== Exercise objective ==
Return each line of the material below verbatim, in its original order.

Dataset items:

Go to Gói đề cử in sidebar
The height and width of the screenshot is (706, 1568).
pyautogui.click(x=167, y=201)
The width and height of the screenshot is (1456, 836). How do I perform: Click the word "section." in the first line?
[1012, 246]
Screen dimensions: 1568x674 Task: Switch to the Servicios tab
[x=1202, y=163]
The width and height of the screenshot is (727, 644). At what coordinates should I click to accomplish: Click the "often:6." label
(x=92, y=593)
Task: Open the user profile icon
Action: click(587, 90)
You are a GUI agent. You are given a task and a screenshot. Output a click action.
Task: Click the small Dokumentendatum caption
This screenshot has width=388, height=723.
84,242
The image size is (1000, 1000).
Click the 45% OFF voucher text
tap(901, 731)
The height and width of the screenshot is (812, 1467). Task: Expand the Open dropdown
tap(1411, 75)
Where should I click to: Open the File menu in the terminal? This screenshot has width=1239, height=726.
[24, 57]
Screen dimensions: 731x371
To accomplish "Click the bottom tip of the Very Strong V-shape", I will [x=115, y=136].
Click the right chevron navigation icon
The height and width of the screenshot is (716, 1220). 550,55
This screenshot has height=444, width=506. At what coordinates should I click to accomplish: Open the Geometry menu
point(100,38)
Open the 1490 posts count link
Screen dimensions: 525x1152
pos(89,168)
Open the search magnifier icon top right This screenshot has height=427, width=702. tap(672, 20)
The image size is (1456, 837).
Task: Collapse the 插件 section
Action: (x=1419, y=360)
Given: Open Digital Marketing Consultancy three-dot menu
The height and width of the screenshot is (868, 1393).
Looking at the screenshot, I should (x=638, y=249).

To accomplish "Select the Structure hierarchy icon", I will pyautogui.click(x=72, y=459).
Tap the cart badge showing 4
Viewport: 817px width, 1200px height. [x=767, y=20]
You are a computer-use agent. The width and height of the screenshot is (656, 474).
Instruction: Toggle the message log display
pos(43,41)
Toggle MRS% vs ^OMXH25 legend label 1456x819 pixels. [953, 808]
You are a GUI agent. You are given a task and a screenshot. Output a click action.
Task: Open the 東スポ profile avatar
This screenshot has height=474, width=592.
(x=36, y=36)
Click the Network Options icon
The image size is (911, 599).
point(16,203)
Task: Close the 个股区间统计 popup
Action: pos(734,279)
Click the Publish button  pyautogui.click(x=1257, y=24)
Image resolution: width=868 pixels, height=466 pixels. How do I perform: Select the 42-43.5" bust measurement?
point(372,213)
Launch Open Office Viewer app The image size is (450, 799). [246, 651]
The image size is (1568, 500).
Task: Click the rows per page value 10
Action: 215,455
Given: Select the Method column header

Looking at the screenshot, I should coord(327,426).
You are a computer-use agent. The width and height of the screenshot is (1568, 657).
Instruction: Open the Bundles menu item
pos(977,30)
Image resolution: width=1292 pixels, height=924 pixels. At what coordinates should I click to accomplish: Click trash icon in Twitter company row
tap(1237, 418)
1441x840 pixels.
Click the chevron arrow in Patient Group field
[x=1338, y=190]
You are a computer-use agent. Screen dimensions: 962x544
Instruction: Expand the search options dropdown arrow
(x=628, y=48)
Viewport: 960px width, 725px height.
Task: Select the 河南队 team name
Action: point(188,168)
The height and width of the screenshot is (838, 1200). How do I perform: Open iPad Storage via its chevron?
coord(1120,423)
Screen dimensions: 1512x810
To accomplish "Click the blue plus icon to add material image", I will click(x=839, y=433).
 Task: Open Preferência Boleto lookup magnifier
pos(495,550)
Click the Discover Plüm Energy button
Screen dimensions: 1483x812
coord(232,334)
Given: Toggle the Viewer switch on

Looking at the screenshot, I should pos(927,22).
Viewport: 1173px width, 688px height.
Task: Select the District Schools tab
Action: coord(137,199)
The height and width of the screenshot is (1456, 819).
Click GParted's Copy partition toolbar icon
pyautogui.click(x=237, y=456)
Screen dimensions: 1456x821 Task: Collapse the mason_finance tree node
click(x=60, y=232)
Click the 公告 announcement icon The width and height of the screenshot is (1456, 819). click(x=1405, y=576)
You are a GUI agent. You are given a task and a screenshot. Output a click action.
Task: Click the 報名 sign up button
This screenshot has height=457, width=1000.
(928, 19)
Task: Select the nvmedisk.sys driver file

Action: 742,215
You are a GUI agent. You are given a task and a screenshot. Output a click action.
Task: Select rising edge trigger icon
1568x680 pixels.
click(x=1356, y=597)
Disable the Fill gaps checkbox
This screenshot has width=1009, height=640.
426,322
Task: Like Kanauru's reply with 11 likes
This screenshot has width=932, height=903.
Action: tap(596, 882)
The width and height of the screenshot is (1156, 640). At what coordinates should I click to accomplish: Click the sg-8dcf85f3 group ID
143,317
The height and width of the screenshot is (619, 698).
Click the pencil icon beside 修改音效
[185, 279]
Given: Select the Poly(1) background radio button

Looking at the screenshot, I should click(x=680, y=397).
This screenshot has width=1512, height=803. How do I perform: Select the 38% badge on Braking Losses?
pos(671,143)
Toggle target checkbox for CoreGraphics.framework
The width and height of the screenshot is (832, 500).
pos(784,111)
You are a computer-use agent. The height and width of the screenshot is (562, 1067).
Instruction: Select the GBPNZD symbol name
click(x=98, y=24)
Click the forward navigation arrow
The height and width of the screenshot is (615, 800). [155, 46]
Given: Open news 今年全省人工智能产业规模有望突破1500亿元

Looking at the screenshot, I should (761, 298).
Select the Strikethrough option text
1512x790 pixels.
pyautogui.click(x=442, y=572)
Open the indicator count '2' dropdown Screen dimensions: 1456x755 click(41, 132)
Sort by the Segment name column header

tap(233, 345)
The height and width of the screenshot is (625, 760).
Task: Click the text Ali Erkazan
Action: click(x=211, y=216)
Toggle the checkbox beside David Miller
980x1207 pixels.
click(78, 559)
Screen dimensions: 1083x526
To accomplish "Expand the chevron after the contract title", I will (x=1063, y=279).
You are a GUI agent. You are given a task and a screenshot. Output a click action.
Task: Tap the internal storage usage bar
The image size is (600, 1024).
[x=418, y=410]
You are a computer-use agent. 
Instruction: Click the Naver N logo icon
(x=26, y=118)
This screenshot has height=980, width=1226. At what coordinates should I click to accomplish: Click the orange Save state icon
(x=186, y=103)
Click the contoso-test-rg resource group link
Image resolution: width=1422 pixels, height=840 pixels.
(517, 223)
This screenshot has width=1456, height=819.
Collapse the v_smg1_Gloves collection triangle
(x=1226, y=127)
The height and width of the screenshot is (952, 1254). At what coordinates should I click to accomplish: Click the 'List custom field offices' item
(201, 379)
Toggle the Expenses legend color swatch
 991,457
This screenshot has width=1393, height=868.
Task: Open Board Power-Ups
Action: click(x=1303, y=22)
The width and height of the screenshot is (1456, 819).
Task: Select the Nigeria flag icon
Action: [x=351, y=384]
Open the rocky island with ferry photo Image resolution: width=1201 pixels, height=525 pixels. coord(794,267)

== Result ==
Go to Gói đề cử in sidebar
The height and width of the screenshot is (706, 1568).
pyautogui.click(x=167, y=201)
The width and height of the screenshot is (1456, 836). How do I perform: Click the word "section." in the first line?
[1012, 246]
Screen dimensions: 1568x674 Task: Switch to the Servicios tab
[x=1202, y=163]
The width and height of the screenshot is (727, 644). At what coordinates should I click to accomplish: Click the "often:6." label
(x=92, y=593)
Task: Open the user profile icon
Action: click(587, 90)
You are a GUI agent. You are given a task and a screenshot. Output a click action.
Task: Click the small Dokumentendatum caption
This screenshot has width=388, height=723.
84,242
The image size is (1000, 1000).
Click the 45% OFF voucher text
tap(901, 731)
The height and width of the screenshot is (812, 1467). Task: Expand the Open dropdown
tap(1411, 75)
Where should I click to: Open the File menu in the terminal? This screenshot has width=1239, height=726.
[24, 57]
Screen dimensions: 731x371
To accomplish "Click the bottom tip of the Very Strong V-shape", I will [x=115, y=136].
Click the right chevron navigation icon
The height and width of the screenshot is (716, 1220). 550,55
This screenshot has height=444, width=506. At what coordinates should I click to accomplish: Open the Geometry menu
point(100,38)
Open the 1490 posts count link
Screen dimensions: 525x1152
pos(89,168)
Open the search magnifier icon top right This screenshot has height=427, width=702. tap(672, 20)
The image size is (1456, 837).
Task: Collapse the 插件 section
Action: (x=1419, y=360)
Given: Open Digital Marketing Consultancy three-dot menu
The height and width of the screenshot is (868, 1393).
Looking at the screenshot, I should (x=638, y=249).

To accomplish "Select the Structure hierarchy icon", I will pyautogui.click(x=72, y=459).
Tap the cart badge showing 4
Viewport: 817px width, 1200px height. [x=767, y=20]
You are a computer-use agent. The width and height of the screenshot is (656, 474).
Instruction: Toggle the message log display
pos(43,41)
Toggle MRS% vs ^OMXH25 legend label 1456x819 pixels. [953, 808]
You are a GUI agent. You are given a task and a screenshot. Output a click action.
Task: Open the 東スポ profile avatar
This screenshot has height=474, width=592.
(x=36, y=36)
Click the Network Options icon
The image size is (911, 599).
point(16,203)
Task: Close the 个股区间统计 popup
Action: pos(734,279)
Click the Publish button  pyautogui.click(x=1257, y=24)
Image resolution: width=868 pixels, height=466 pixels. How do I perform: Select the 42-43.5" bust measurement?
point(372,213)
Launch Open Office Viewer app The image size is (450, 799). [246, 651]
The image size is (1568, 500).
Task: Click the rows per page value 10
Action: 215,455
Given: Select the Method column header

Looking at the screenshot, I should coord(327,426).
You are a computer-use agent. The width and height of the screenshot is (1568, 657).
Instruction: Open the Bundles menu item
pos(977,30)
Image resolution: width=1292 pixels, height=924 pixels. At what coordinates should I click to accomplish: Click trash icon in Twitter company row
tap(1237, 418)
1441x840 pixels.
Click the chevron arrow in Patient Group field
[x=1338, y=190]
You are a computer-use agent. Screen dimensions: 962x544
Instruction: Expand the search options dropdown arrow
(x=628, y=48)
Viewport: 960px width, 725px height.
Task: Select the 河南队 team name
Action: point(188,168)
The height and width of the screenshot is (838, 1200). How do I perform: Open iPad Storage via its chevron?
coord(1120,423)
Screen dimensions: 1512x810
To accomplish "Click the blue plus icon to add material image", I will click(x=839, y=433).
 Task: Open Preferência Boleto lookup magnifier
pos(495,550)
Click the Discover Plüm Energy button
Screen dimensions: 1483x812
coord(232,334)
Given: Toggle the Viewer switch on

Looking at the screenshot, I should pos(927,22).
Viewport: 1173px width, 688px height.
Task: Select the District Schools tab
Action: coord(137,199)
The height and width of the screenshot is (1456, 819).
Click GParted's Copy partition toolbar icon
pyautogui.click(x=237, y=456)
Screen dimensions: 1456x821 Task: Collapse the mason_finance tree node
click(x=60, y=232)
Click the 公告 announcement icon The width and height of the screenshot is (1456, 819). click(x=1405, y=576)
You are a GUI agent. You are given a task and a screenshot. Output a click action.
Task: Click the 報名 sign up button
This screenshot has height=457, width=1000.
(928, 19)
Task: Select the nvmedisk.sys driver file

Action: 742,215
You are a GUI agent. You are given a task and a screenshot. Output a click action.
Task: Select rising edge trigger icon
1568x680 pixels.
click(x=1356, y=597)
Disable the Fill gaps checkbox
This screenshot has width=1009, height=640.
426,322
Task: Like Kanauru's reply with 11 likes
This screenshot has width=932, height=903.
Action: tap(596, 882)
The width and height of the screenshot is (1156, 640). At what coordinates should I click to accomplish: Click the sg-8dcf85f3 group ID
143,317
The height and width of the screenshot is (619, 698).
Click the pencil icon beside 修改音效
[185, 279]
Given: Select the Poly(1) background radio button

Looking at the screenshot, I should click(x=680, y=397).
This screenshot has width=1512, height=803. How do I perform: Select the 38% badge on Braking Losses?
pos(671,143)
Toggle target checkbox for CoreGraphics.framework
The width and height of the screenshot is (832, 500).
pos(784,111)
You are a computer-use agent. The height and width of the screenshot is (562, 1067).
Instruction: Select the GBPNZD symbol name
click(x=98, y=24)
Click the forward navigation arrow
The height and width of the screenshot is (615, 800). [155, 46]
Given: Open news 今年全省人工智能产业规模有望突破1500亿元

Looking at the screenshot, I should (761, 298).
Select the Strikethrough option text
1512x790 pixels.
pyautogui.click(x=442, y=572)
Open the indicator count '2' dropdown Screen dimensions: 1456x755 click(41, 132)
Sort by the Segment name column header

tap(233, 345)
The height and width of the screenshot is (625, 760).
Task: Click the text Ali Erkazan
Action: click(x=211, y=216)
Toggle the checkbox beside David Miller
980x1207 pixels.
click(78, 559)
Screen dimensions: 1083x526
To accomplish "Expand the chevron after the contract title", I will (x=1063, y=279).
You are a GUI agent. You are given a task and a screenshot. Output a click action.
Task: Tap the internal storage usage bar
The image size is (600, 1024).
[x=418, y=410]
You are a computer-use agent. 
Instruction: Click the Naver N logo icon
(x=26, y=118)
This screenshot has height=980, width=1226. At what coordinates should I click to accomplish: Click the orange Save state icon
(x=186, y=103)
Click the contoso-test-rg resource group link
Image resolution: width=1422 pixels, height=840 pixels.
(517, 223)
This screenshot has width=1456, height=819.
Collapse the v_smg1_Gloves collection triangle
(x=1226, y=127)
The height and width of the screenshot is (952, 1254). At what coordinates should I click to accomplish: Click the 'List custom field offices' item
(201, 379)
Toggle the Expenses legend color swatch
 991,457
This screenshot has width=1393, height=868.
Task: Open Board Power-Ups
Action: click(x=1303, y=22)
The width and height of the screenshot is (1456, 819).
Task: Select the Nigeria flag icon
Action: [x=351, y=384]
Open the rocky island with ferry photo Image resolution: width=1201 pixels, height=525 pixels. coord(794,267)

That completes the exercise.